Ringo Starr’dı. The Beatles’ın en ‘aileyle tanıştırmakta sakınca olmayan’ üyesi
McCartney olmuştu hep. Şıktı, güleryüzlüydü, İngiliz basınının adice dalga
geçmeye kalktığı bir Yoko Ono’su yoktu. Ama yine de Lennon mitinin önüne
geçmesi pek mümkün olmadı. Gayet iyi bir solo kariyere sahip olsa da, türlü
türlü nişanlar, ödüller ve takdirlerle geçirilen uzun bir The Beatles-sonrası
kariyere sahip olsa da, Lennon 70’lerde her adımıyla olay olurken, Paul
üzerinde uyuşturucuyla yakalandığında bile evin arada bir yoldan çıkmasına göz
yumulan pek sevgili oğlu muamelesi görmüştü. Uzun yıllar Lennon-McCartney şarkı
yazım takımında kimin, hangi şarkının tam olarak neresini bestelediği, kimin
katkısının daha fazla olduğu üzerine detaylı irdelemeler yapıldı. Onları
kıyaslamak hep ilgi çekici geldi. Tüm bunların üstüne Lennon’ın hayata veda
edişi bir hayranının kurşunuyla da olunca McCartney’in öne geçme şansı
neredeyse hiç kalmadı. Farkında olmadan bu satırlar aracılığıyla biz de onları
yarıştırmaya kalktık. Halbuki bu satırların esas niyeti McCartney’in hiçbir
zaman bir Lennon olamayacağı, ama bunun da hiçbir şekilde kötü manaya gelmediği
olacaktı. Ki bu niyetle hareket edip paragrafı şu noktalayıcı son cümlelere bağlayacaktılar...
Paul
McCartney’i en başta, sırf nostaljik hamlelerle günü kurtarma peşinde
olmadığı için bile takdir etmek mümkün.
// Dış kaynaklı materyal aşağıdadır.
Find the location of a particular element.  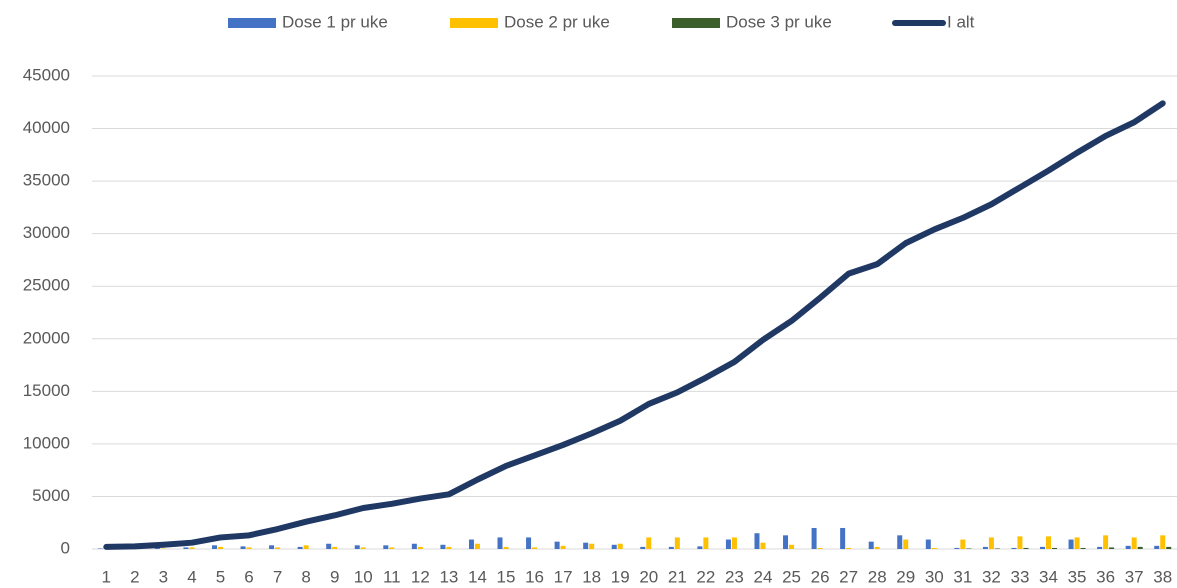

Yeni şeyleri deneme arzusuna özenmek,
onu var eden efsaneye sırtını dönmeyişine sevinmek de. The Beatles gibi bir grup
tekrar gelmeyecek. Mümkün değil. Ne o keşfedilmeye bekleyen bakir pop ve rock’n’roll
toprakları, ne de teknik imkanların ‘şaka gibi’ olduğu stüdyoların yaratıcılığı
kamçılayan sınırları yok artık. Başka şartlar, başka kurallar mevzubahis. The
Beatles adının ve müziğinin sadece nostalji arzusuyla, ya da sadece devasa bir
ilham kaynağı olarak geçmesine izin vermediği için Paul McCartney’e bir de bu
bakımdan saygı duymalı. Ve en iyisi içten bir teşekkürü esirgememeli.